[Proposal - Ready for Implementation] SOAR-0001 Improved OpenAPI -> Swift name mapping

Honza_Dvorsky · June 29, 2023, 8:35am

The Swift OpenAPI Generator improvement proposal SOAR-0001 Improved OpenAPI -> Swift name mapping is now In Review.

The review period runs until July 10.

Please provide feedback either in this thread on the forums, or on the pull request.

Thank you!

cc @denilchungath @beaumont

FranzBusch · June 29, 2023, 8:49am

I think this a problem worth solving but the proposed solution can still result in name conflicts if someone is literally declaring a name that looks like a substituted name e.g. if my yaml contains a b and a_space_b right?

Honza_Dvorsky · June 29, 2023, 9:10am

Correct, we're just trying to reduce the chance of collisions in the real world, but can't ever fully eliminate it. Let me copy my detailed comment here.

It only leads to a collision if an OpenAPI document contains both the prettified and unprettified version in the same namespace.

Since the original space of allowed characters in OpenAPI is greater than the reduced character space legal in Swift identifiers, and we're mapping from the former to the latter, there will always be room for conflicts. There is no deterministic mapping that produces no conflicts.

We have to balance readability, faithfulness-to-the-OpenAPI-doc, predictability, and generator complexity. We'll want to choose the strategy that overall has the best balance of all of these.

So let's suggest improvements to the mapping here, but we'll be able to find a conflict for every mapping, the question is just how likely it's to happen in real-world OpenAPI docs.

Dante-Broggi · June 29, 2023, 12:28pm

No?
What about the following:
Replace regex (__+[a-zA-Z0-9]) with _\1 and then replace invalid scalars with __{html code}_.
This removes (__[a-zA-Z0-9]) from the output space and then encodes the invalid scalars into that portion of the output space, and so I believe it is fully reversible.

beaumont · June 29, 2023, 2:03pm

I want to take a moment to offer a left-of-field suggestion.

Rather than any automatic mapping to any pretty names, which, as folks have pointed out, will present some opportunity for conflicts, we could instead provide just the hex encoding—which is much less likely to conflict with other handwritten identifiers.

Support for structured preprocessing the OpenAPI document

Then if folks don't like what they get I'm proposing we offer a different solution which has some more general benefits (which I'll explain after).

We could allow for adopters to provide a list of JSON Patches to apply to the OpenAPI document before generation.

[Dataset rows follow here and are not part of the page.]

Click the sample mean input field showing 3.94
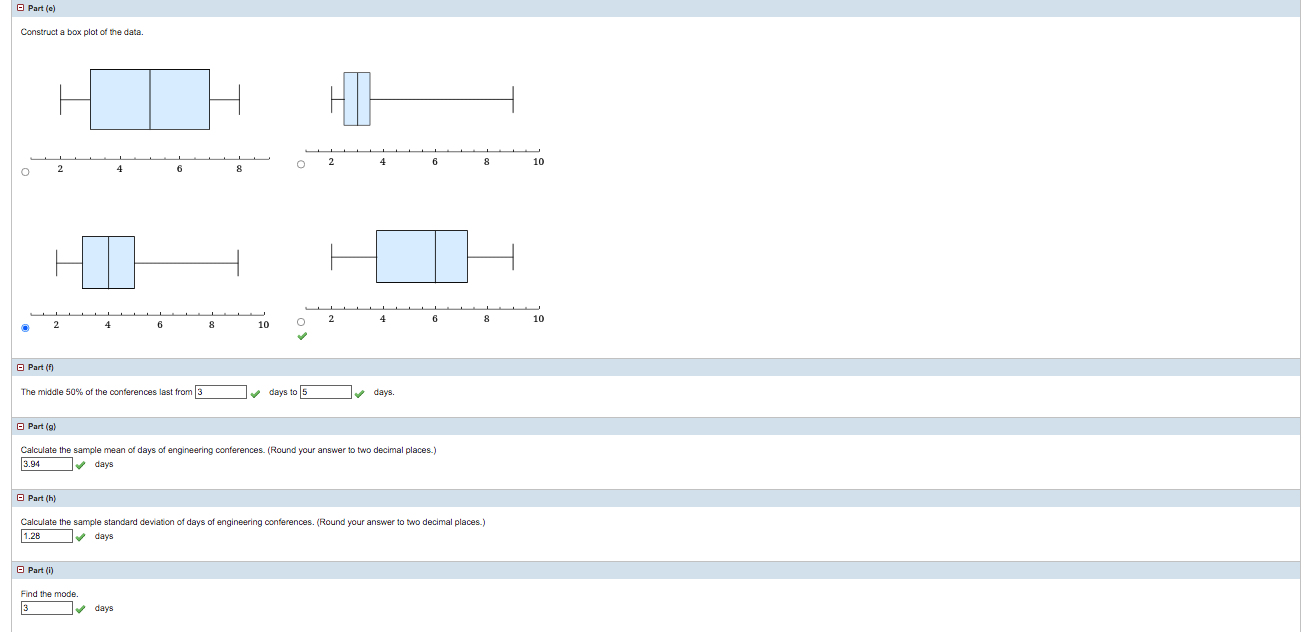Viewport: 1304px width, 632px height. point(45,463)
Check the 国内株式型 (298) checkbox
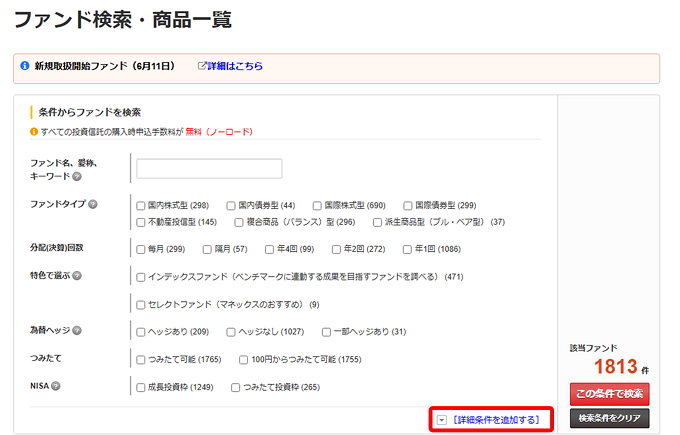The image size is (680, 435). [x=141, y=205]
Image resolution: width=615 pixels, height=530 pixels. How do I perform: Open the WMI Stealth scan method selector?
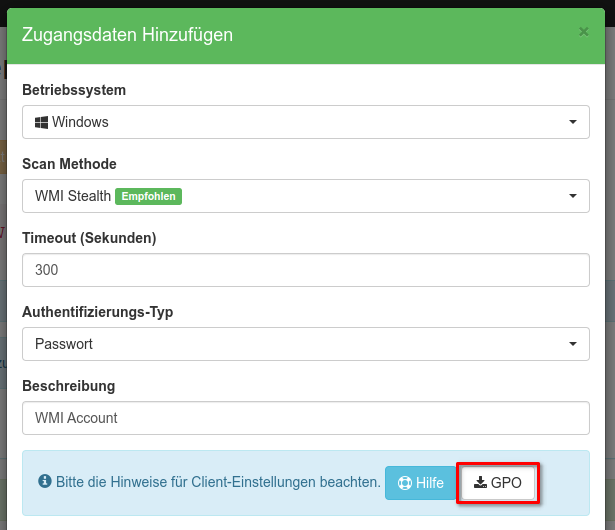[305, 196]
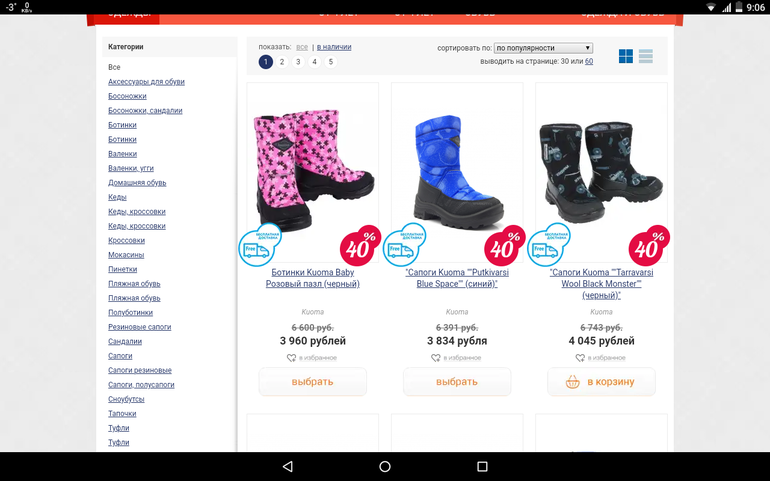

JSON Patch is outlined in RFC-6902 and is a good fit for this kind of operation and allows for modifications of keys and values based on their JSON path.

One notable use of this is in Kustomize: a tool extensively used in the Kubernetes ecosystem for managing and composing lots of YAML—so much so they upstreamed the functionality into Kubectl. There's also a more accessible primer at jsonpatch.com.

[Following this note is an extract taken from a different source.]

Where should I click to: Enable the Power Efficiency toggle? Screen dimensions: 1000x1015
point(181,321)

We could extend the schema for the plugin config file to provide an array of such patches:

# openapi-generator-config.yaml
...
patches:
- op: replace
  path: "/paths//foo/get/operationId"
  value: "getFoo"

- op: move
  from: "/components/headers/my header" 
  path: "/components/headers/MyHeader"

This would transform the following OpenAPI document...

# openapi.yaml
paths:
  /foo:
    get:
      operationId: get+foo
components:
  headers:
    my header:
      schema:
        type: string

...into...

# openapi.yaml
paths:
  /foo:
    get:
      operationId: getFoo
components:
  headers:
    MyHeader
      schema:
        type: string

Our tool could take care of rewriting any references to moved values.

Additional benefits

I suggest that it's better to maintain the changes to the OpenAPI document in this manner because the input to the pipeline is still the unaltered document as published by the service maintainer.

It also allows for the correction or removal of problematic parts of the spec, using the remove JSON Patch operation.

Patching out parts of the spec can also be useful while we are still filling out support for OpenAPI features, as it allows adopters to make use of part of an OpenAPI document, until those features are supported by Swift OpenAPI Generator.

denilchungath · June 29, 2023, 2:31pm

The JSON patch approach is quite clever indeed. It moves the responsibility back to the user. So I assume we can remove any sanitization from our side?

AlexisQapa · June 29, 2023, 3:00pm

Neat !
The spec generated by some server I use is missing a couple fields which I don’t need but make the spec be rejected. Having those patches would allow me to fix the spec without intervention from the server maintainers and keep as you said the original spec as is, easy to update.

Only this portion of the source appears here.